Our technical and behavioral evaluations are designed to see beyond your resume. We want to understand how you apply your knowledge to real-world financial and data challenges.
Quantitative and Financial Modeling
Given our strong footprint in financial services and advisory, Data Analysts at Forvis Mazars Group frequently deal with complex financial data. This area tests your mathematical foundation and your ability to apply it to financial scenarios. We are not looking for candidates who just memorize concepts the night before; we want to see a deep, intuitive understanding of the math.
Be ready to go over:
- Stochastic Processes – Understanding randomness and probability in financial models, particularly for pricing and risk assessment.
- Brownian Motion – A frequent topic in our quantitative interviews, used to model asset prices and market behavior over time.
- Pricing Models – How to value financial instruments, derivatives, or complex services using data-driven approaches.
- Advanced concepts (less common) – Monte Carlo simulations, Black-Scholes mechanics, and advanced time-series forecasting.
Example questions or scenarios:
- "Walk me through the mathematical foundation of standard Brownian motion and how it applies to financial modeling."
- "How would you approach pricing a new, complex financial derivative using historical market data?"
- "Explain the concept of stochastic calculus to someone who only has a basic understanding of probability."
Technical Execution and Coding
Your mathematical theories must translate into functional code. This evaluation area tests your ability to write scripts, manipulate datasets, and build algorithms that our advisory teams can rely on.
Be ready to go over:
- Data Manipulation – Using tools like Python (Pandas/NumPy) or SQL to clean, aggregate, and transform large datasets.
- Algorithmic Thinking – Solving standard coding exercises that test your logic, loops, and data structure knowledge.
- Code Optimization – Ensuring your scripts run efficiently, which is critical when dealing with massive financial ledgers or market data.
Example questions or scenarios:
- "Write a Python function to simulate a random walk and plot the results."
- "Given this raw dataset of daily transaction logs, write a SQL query to find the moving average over a 30-day window."

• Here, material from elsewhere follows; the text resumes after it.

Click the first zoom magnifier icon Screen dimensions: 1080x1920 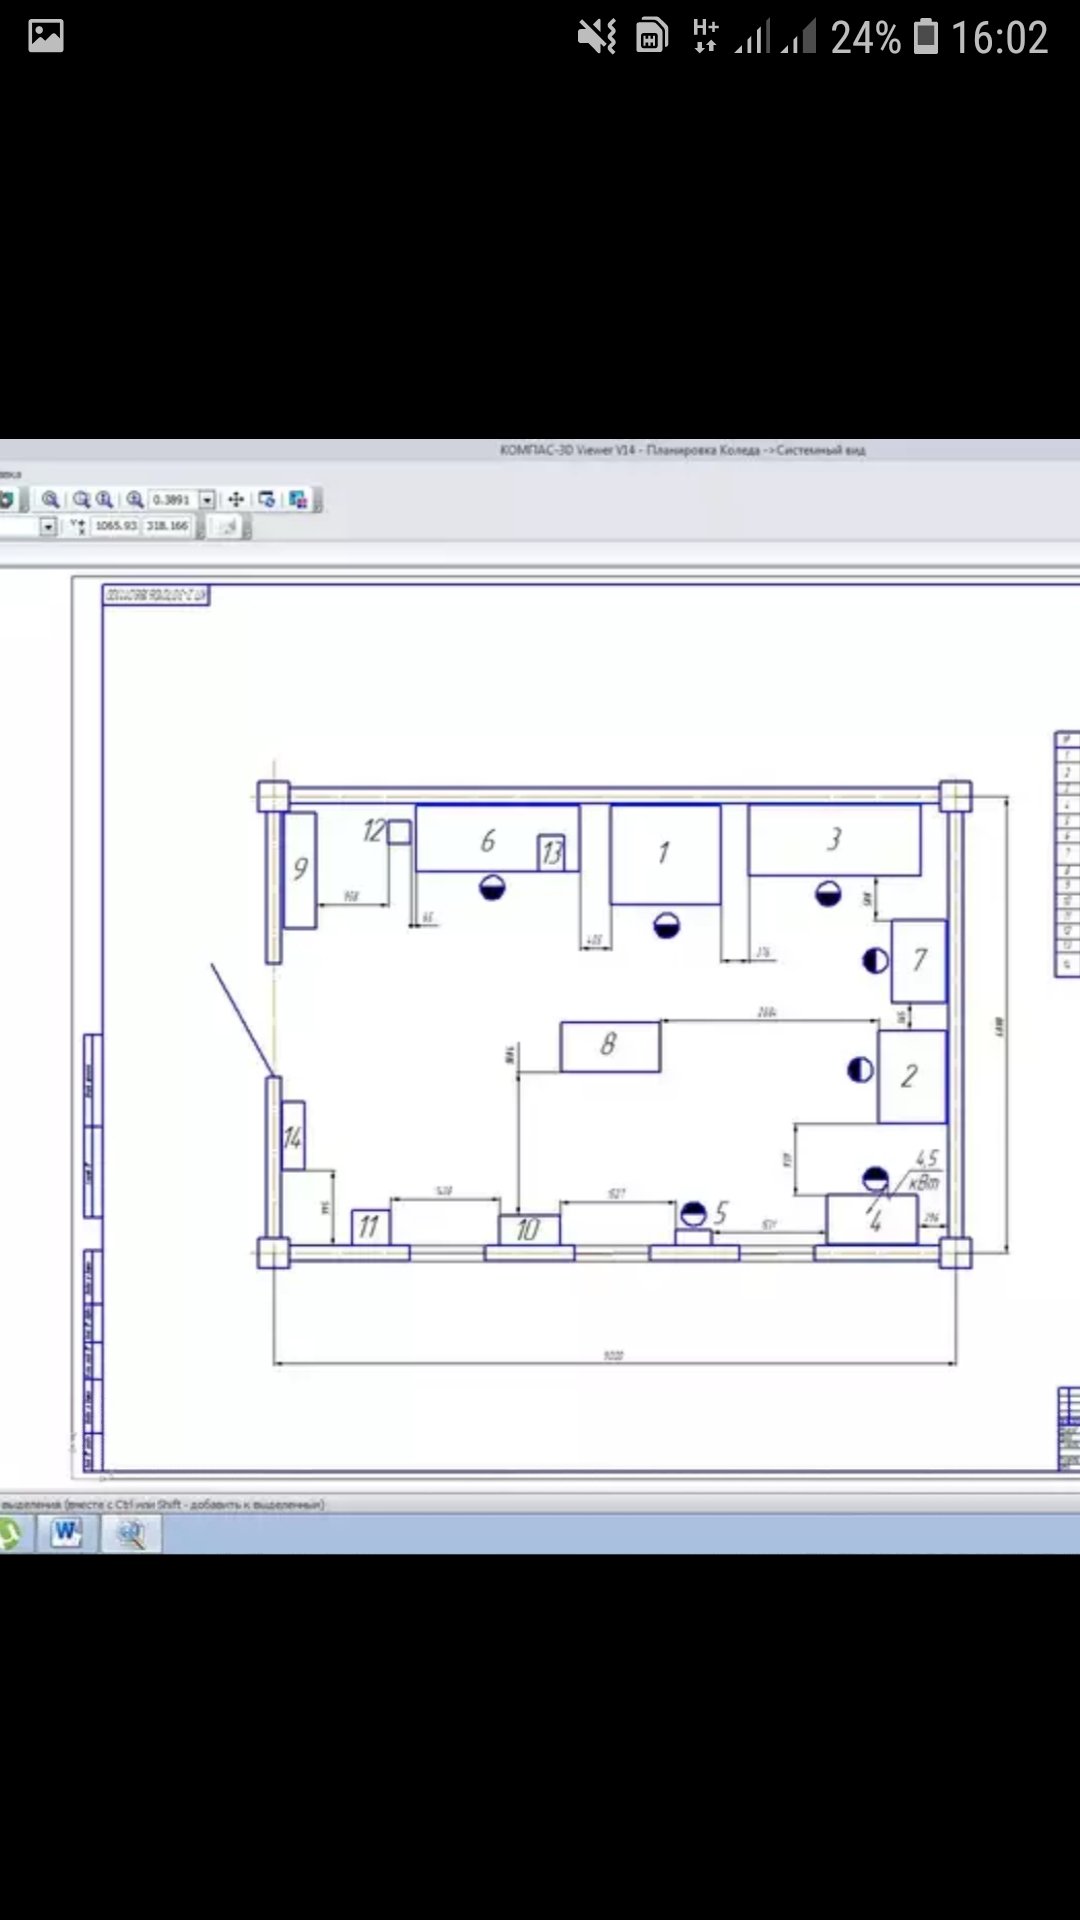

- "Solve this algorithmic coding challenge [typically a standard array or string manipulation problem] and explain your time complexity."

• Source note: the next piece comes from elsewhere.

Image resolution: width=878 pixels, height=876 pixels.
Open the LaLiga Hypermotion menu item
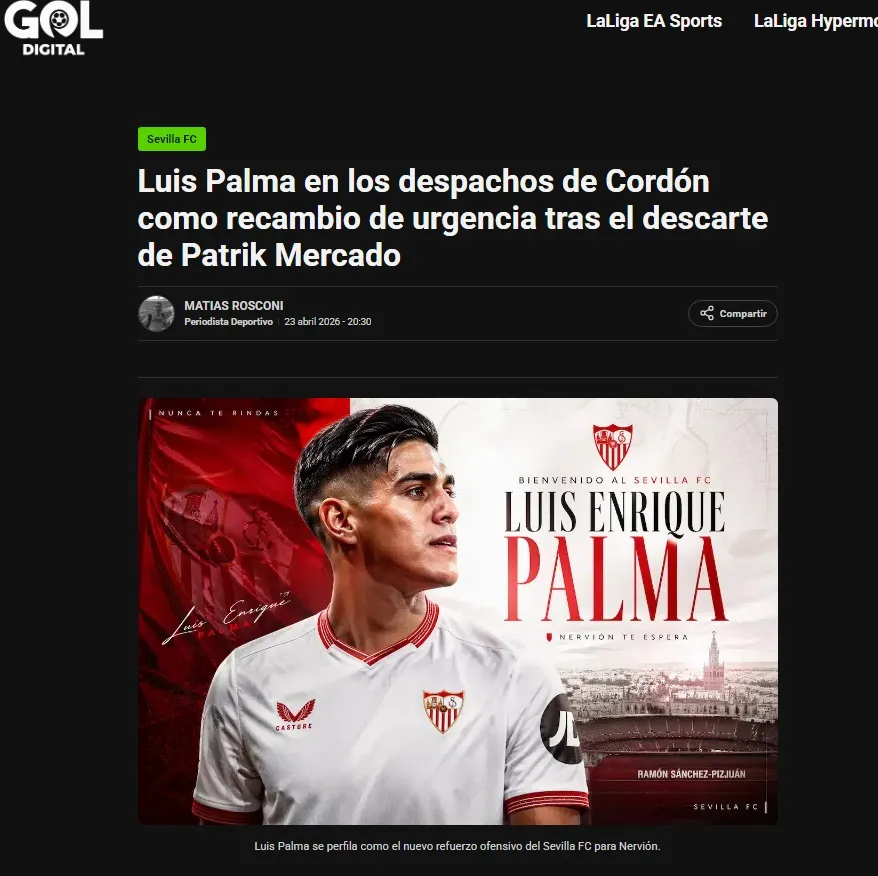click(x=815, y=21)
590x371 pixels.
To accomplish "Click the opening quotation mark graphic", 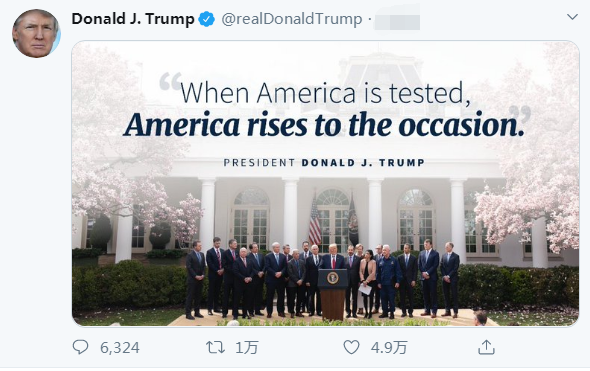I will [170, 81].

Logical Reasoning and Brainteasers
Consulting requires sharp, on-the-spot thinking. We use brainteasers and logical puzzles not to trick you, but to observe how you structure a completely novel problem.
Be ready to go over:
- Mental Math – Quick calculations without a calculator to show your comfort with numbers.
- Logic Puzzles – Classic brainteasers that require lateral thinking and step-by-step deduction.

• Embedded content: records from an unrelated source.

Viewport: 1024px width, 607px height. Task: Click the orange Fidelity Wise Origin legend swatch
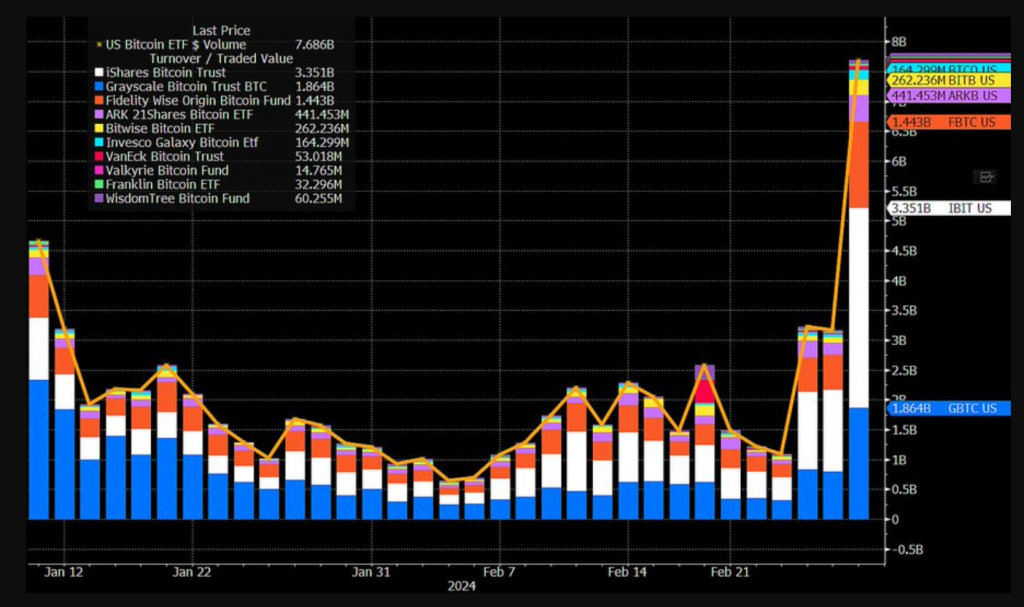coord(98,101)
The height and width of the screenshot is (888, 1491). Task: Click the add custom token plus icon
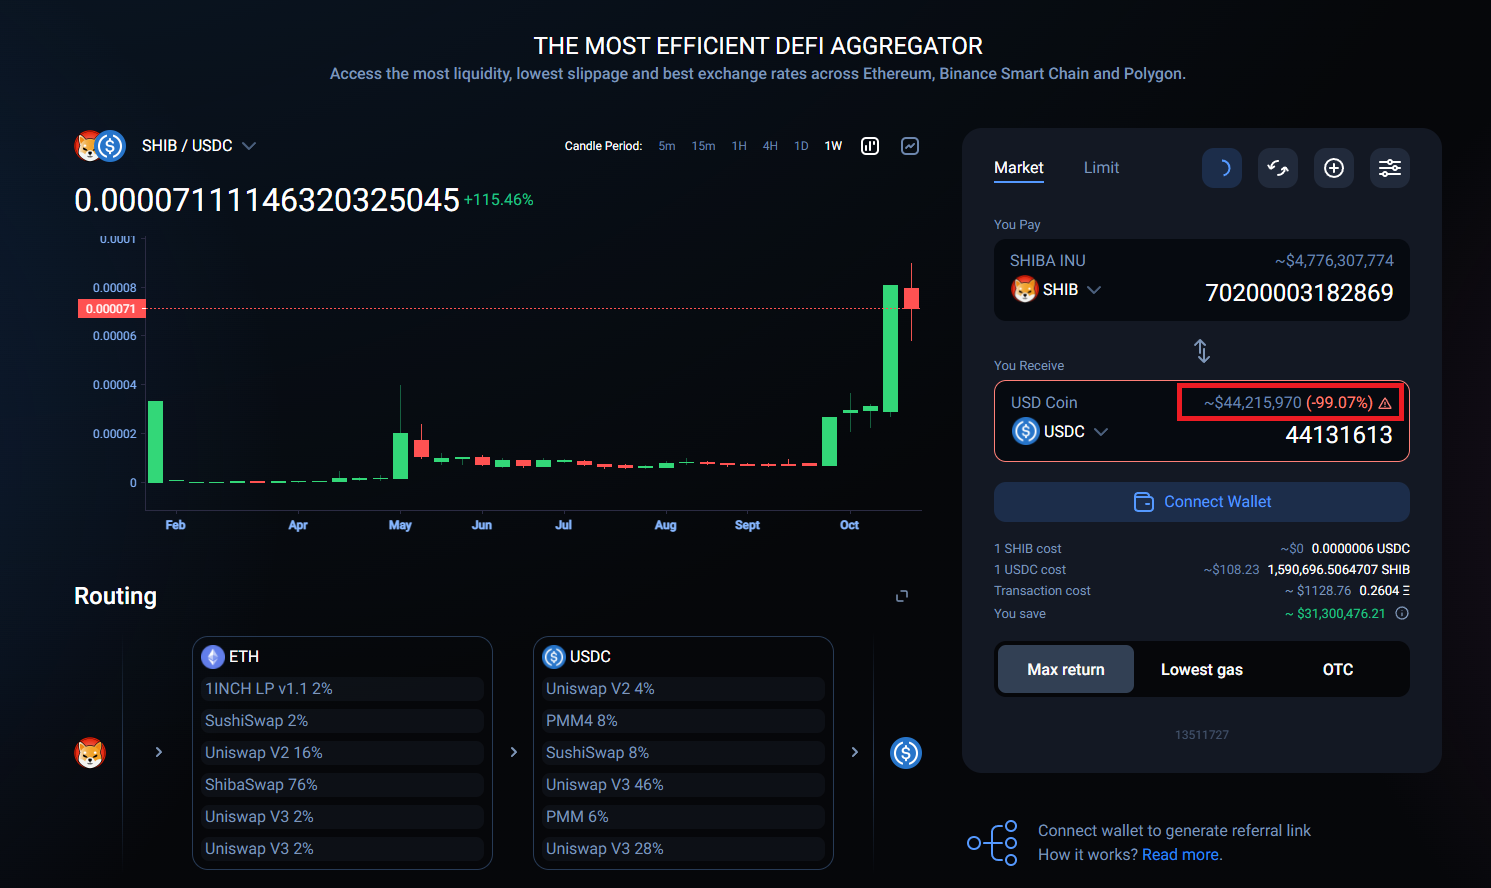point(1334,168)
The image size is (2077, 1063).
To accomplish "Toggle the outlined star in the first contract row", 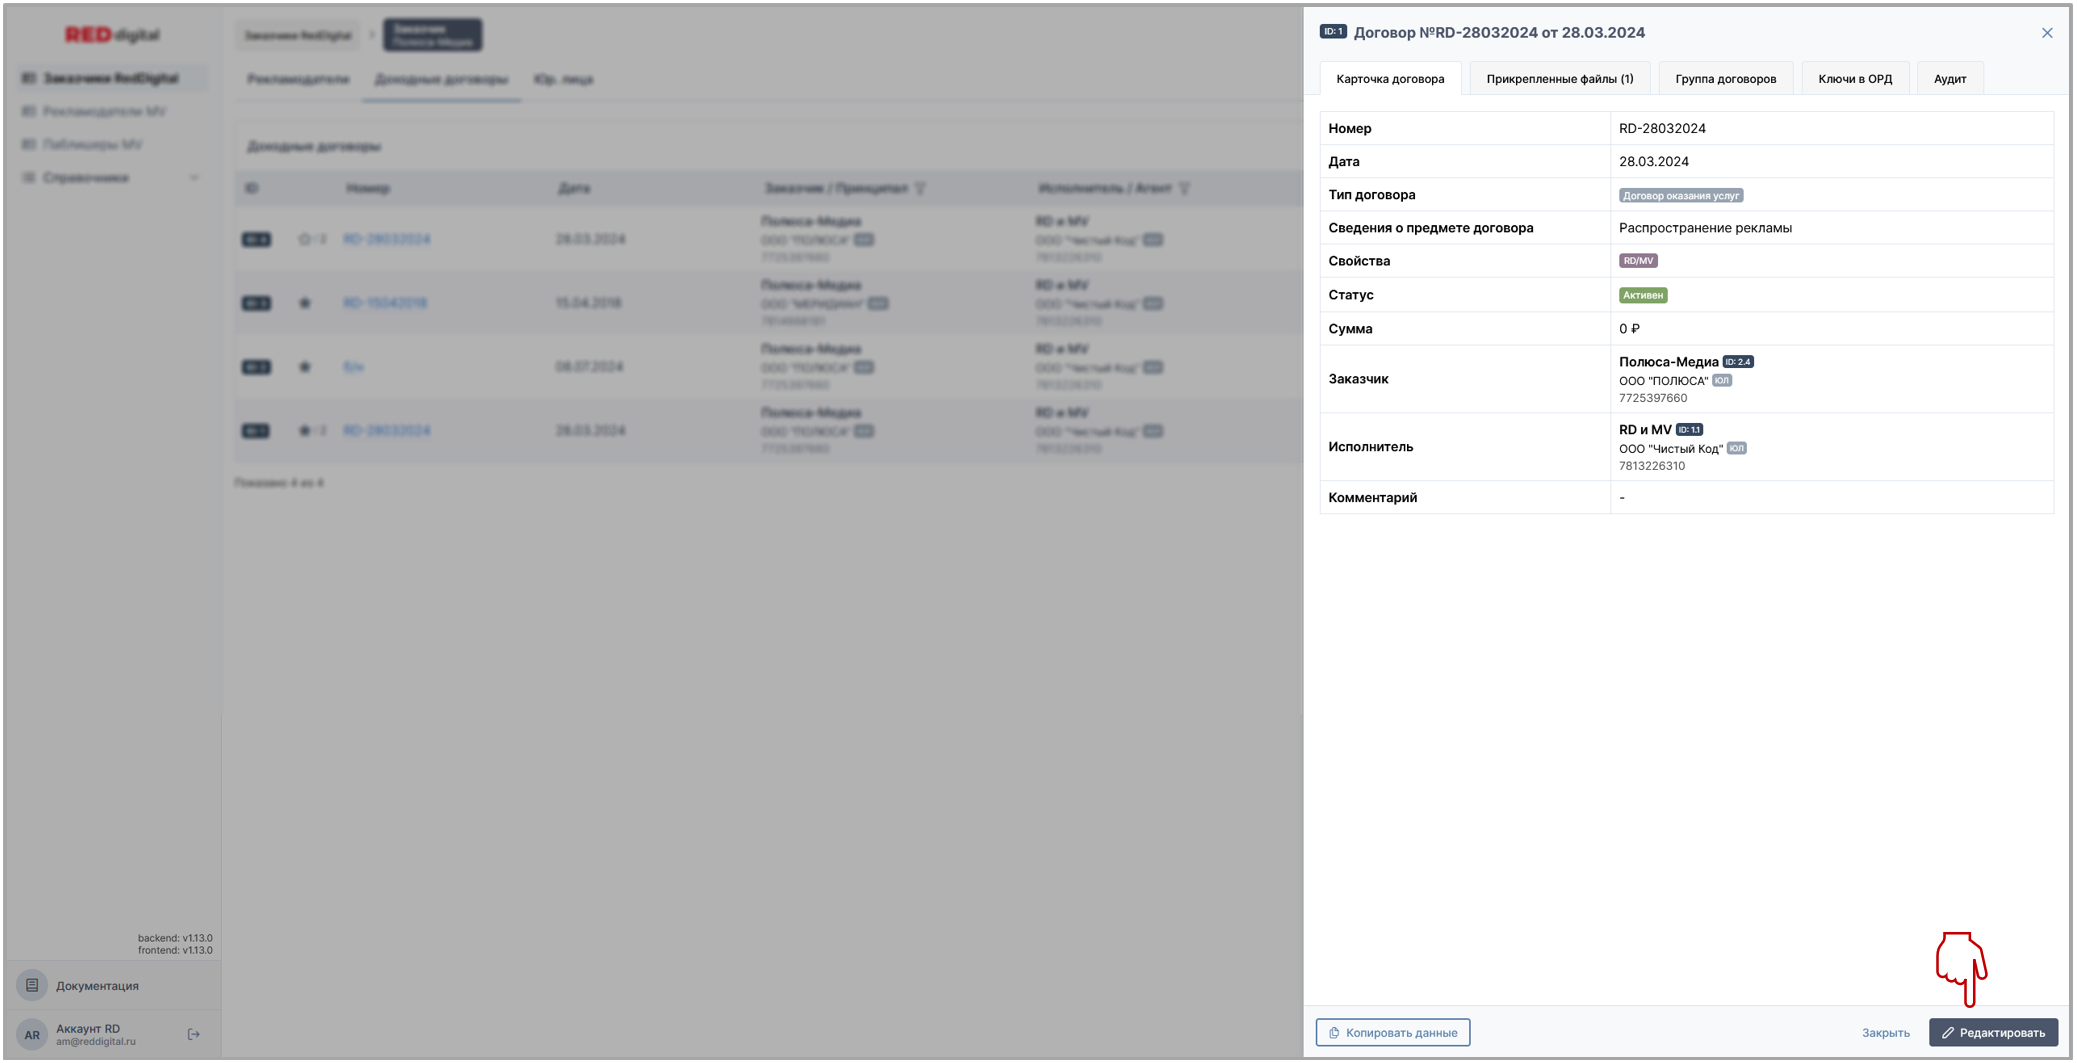I will point(305,239).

- Estimation (Market Sizing) – Breaking down a large, ambiguous question into reasonable assumptions and calculations.
Example questions or scenarios:
- "How many streetlights are there in Paris? Walk me through your assumptions."
- "You have two ropes that each take exactly one hour to burn, but they burn at uneven rates. How do you measure exactly 45 minutes?"
- "Explain your thought process when faced with a brainteaser where you initially have no idea what the answer is."
Motivation and Culture Fit
At Forvis Mazars Group, we look for professionals who are driven, articulate, and highly collaborative. The Partner or Director round will focus heavily on your professional maturity and your alignment with our core values.
Be ready to go over:
- Firm Knowledge – Understanding our recent merger, our market position, and the specific services we offer.
- Adaptability – How you handle shifting project requirements, difficult stakeholders, or tight deadlines.
- Communication – Your ability to distill highly technical or mathematical concepts into clear business insights.
Example questions or scenarios:
- "Why are you interested in joining Forvis Mazars Group specifically, rather than a pure tech company or an investment bank?"
- "Tell me about a time you had to explain a complex data model to a non-technical stakeholder."
- "Describe a situation where a project's parameters changed drastically at the last minute. How did you adapt?"